Pilot killed in helicopter crash into Carnegie Lake in South Brunswick identified

ByEyewitness News WABC logo
Friday, September 1, 2023
Pilot killed in NJ helicopter crash identified
The pilot killed in the helicopter crash in South Brunswick on Thursday has been identified as Josef Yitzhak, age 44, of Israel. Anthony Carlo has the latest.

SOUTH BRUNSWICK, New Jersey (WABC) -- The pilot killed in the helicopter crash in South Brunswick on Thursday has been identified as Josef Yitzhak, age 44, of Israel.

The one-seated, single-engine Robinson R22 helicopter crashed into a canal near Carnegie Lake around 3:45 p.m. near Old Lincoln Highway.

South Brunswick Police said the helicopter took off from Princeton Airport, which is located about three miles away from the crash site, and went down just four minutes later.

A captain from Kingston Firehouse saw the chopper flying erratically and notified dispatchers. Other witnesses, including Beverly Tereshko, also saw the chopper sputter and veer before it dropped beneath the tree line.

Tereshko was only about 75 yards away when she saw the helicopter spinning out of control. She was taking pictures of birds when she was instead compelled to photograph the trouble in the sky.

"It's not something you want to see in your lifetime," she said. "My heart goes out to that family. Pray for them."

First responders made it to the scene within five minutes despite some difficulty due to the heavily wooded location.

When they arrived, they found the helicopter upside down in the water. The FAA says the aircraft was completely crushed.

A responding officer and firefighter entered the water, about 3 feet high, and saw the shoulder of the pilot in the helicopter. The two men lifted the helicopter, pulled the pilot from underneath, and dragged him to the shoreline.

Officials say he suffered massive injuries and life-saving measures could not be performed.

Authorities worked with the Israeli Consulate and Israeli police overnight to notify his family. South Brunswick Chief Raymond Hayducka extended his deepest sympathy to the pilot's family.

Some three dozen emergency personnel responded.

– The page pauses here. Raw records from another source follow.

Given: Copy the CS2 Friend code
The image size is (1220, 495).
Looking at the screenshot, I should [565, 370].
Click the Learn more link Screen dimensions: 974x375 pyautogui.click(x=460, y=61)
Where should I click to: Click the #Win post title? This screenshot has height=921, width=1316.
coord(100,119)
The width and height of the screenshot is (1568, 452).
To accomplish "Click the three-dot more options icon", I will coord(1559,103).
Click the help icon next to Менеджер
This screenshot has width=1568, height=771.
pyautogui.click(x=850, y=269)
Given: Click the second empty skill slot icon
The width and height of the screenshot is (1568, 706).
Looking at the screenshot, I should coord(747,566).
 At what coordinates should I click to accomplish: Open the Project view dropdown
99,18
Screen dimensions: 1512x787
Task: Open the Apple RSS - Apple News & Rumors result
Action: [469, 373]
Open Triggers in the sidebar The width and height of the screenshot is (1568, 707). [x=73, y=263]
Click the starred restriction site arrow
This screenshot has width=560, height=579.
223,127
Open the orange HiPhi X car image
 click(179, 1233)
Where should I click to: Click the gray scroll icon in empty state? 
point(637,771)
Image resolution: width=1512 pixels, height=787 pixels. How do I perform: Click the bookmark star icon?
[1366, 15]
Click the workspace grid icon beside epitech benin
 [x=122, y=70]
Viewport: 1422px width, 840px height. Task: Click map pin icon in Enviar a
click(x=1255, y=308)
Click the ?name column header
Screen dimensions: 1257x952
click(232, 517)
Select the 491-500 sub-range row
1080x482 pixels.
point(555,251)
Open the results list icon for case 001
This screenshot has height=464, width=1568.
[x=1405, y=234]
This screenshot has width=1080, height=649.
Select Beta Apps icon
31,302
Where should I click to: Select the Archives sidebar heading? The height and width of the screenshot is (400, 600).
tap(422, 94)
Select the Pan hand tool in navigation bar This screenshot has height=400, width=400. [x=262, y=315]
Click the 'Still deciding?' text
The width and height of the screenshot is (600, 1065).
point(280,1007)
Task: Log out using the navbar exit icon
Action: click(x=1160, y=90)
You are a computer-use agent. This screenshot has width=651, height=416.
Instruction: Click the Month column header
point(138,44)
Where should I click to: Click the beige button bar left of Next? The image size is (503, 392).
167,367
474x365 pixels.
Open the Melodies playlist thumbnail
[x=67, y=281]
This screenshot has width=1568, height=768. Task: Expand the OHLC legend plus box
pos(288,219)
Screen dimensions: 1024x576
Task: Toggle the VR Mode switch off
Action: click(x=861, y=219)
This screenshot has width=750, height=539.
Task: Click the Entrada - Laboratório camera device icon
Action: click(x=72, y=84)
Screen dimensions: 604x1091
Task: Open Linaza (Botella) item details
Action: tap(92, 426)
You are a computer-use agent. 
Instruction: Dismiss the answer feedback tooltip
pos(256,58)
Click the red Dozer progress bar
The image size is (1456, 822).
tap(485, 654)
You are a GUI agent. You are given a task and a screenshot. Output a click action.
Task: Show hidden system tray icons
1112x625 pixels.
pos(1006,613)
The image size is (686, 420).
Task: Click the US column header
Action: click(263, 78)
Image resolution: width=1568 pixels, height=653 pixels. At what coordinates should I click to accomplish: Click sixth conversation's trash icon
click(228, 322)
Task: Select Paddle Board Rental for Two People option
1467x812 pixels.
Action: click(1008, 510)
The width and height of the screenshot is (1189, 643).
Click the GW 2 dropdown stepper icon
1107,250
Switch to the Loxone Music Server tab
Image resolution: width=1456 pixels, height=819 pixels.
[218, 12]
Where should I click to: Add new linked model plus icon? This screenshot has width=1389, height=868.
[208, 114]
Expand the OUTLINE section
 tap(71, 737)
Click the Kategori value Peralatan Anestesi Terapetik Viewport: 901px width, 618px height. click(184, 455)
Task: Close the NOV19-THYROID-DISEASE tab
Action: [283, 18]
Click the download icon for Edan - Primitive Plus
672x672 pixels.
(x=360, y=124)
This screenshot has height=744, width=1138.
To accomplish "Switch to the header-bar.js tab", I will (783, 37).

Fortunately, no one on the ground was injured and none of the surrounding trees were damaged in the crash.

A fire department drone is now being used to aid in the NTSB investigation.

NTSB officials revealed on Friday that the helicopter went out of control first and then suffered a "catastrophic failure," not the other way around.

Investigators say they will spend up to four days gathering evidence where the chopper remains in about five feet of water.

"It's going to be collecting all of the non-volatile memory, not just electronic memory, but also the memory of individuals and witnesses," said Aaron McCarter of the NTSB.

Tereshko's photos are a key piece of visual evidence.